Edwin Spillman

No. 13 – Tennessee Volunteers
- Position: Linebacker
- Class: Redshirt Sophomore

Personal information
- Born: November 5, 2005 (age 20)
- Listed height: 6 ft 1 in (1.85 m)
- Listed weight: 225 lb (102 kg)

Career information
- High school: Lipscomb Academy (Nashville, Tennessee)
- College: Tennessee (2024–present)
- Stats at ESPN

= Edwin Spillman =

Sierra Leonean gridiron football player (born 2005)

Edwin Michael Spillman (born Abdul Aman Gi Bindu November 5, 2005) is a Sierra Leonean-born American college football linebacker for the Tennessee Volunteers.

==Early life==
Spillman was born in Sierra Leone and lived in a small village called Shanghai.

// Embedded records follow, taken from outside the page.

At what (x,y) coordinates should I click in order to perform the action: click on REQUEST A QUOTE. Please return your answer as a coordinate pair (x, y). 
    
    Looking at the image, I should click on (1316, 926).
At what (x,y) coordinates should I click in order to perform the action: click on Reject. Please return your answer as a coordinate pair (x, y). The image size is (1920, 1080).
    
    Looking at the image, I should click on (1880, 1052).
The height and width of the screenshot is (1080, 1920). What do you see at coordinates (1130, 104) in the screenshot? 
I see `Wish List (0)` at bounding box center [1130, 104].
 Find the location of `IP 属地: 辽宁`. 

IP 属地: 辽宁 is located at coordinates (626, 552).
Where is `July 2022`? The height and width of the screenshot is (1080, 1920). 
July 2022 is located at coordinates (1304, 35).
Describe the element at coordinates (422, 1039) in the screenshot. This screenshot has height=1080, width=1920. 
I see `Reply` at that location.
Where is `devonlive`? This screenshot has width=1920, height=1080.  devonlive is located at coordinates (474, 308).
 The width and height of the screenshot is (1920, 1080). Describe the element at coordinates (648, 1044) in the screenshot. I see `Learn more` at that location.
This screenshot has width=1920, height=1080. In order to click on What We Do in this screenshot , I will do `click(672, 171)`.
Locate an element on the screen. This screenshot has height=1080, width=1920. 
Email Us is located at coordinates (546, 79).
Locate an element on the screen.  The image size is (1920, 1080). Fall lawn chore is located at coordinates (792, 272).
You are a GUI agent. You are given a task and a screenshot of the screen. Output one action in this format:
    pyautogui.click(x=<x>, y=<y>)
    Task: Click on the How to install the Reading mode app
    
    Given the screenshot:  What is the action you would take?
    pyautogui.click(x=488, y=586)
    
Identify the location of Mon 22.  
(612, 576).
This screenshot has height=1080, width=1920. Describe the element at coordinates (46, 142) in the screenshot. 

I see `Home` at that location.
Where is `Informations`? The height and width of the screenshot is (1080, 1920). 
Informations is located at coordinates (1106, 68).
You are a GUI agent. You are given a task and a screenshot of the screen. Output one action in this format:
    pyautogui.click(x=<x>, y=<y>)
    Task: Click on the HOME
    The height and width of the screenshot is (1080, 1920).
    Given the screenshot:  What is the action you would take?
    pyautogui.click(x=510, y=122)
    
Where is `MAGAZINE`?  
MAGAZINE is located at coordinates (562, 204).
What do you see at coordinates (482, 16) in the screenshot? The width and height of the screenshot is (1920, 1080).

His birth name was Abdul Aman Gi Bindu, and he was the son of a rice and peanut farmer, who died in a ferry accident with several other farmers when Spillman was young. His mother, Konima, tried to raise him and his brothers Foday and Sufian, but without an income, eventually had to put them up for adoption. The three were adopted by an American family and moved to the United States in 2013.

Spillman attended Lipscomb Academy and played football there as a linebacker, helping them to consecutive Division II state championships. Coached by Trent Dilfer, he had his best season as a junior when he totaled 101 tackles, 14.5 tackles-for-loss (TFLs), two sacks and six pass breakups. In his high school career, he posted 305 tackles and 49 tackles-for-loss. He was a MaxPreps Junior All-American and earned selection to the all-state team in 2022, then earned all-region honors in 2023. A four-star prospect, Spillman was ranked a top-10 linebacker recruit nationally and the best player in the state. He committed to play college football for the Tennessee Volunteers, joining his brother Nate.

==College career==
Spillman redshirted as a true freshman at Tennessee in 2024, appearing in four games while posting six tackles. After an injury to Arion Carter in 2025, he became a starter, leading the team in tackles through 10 games.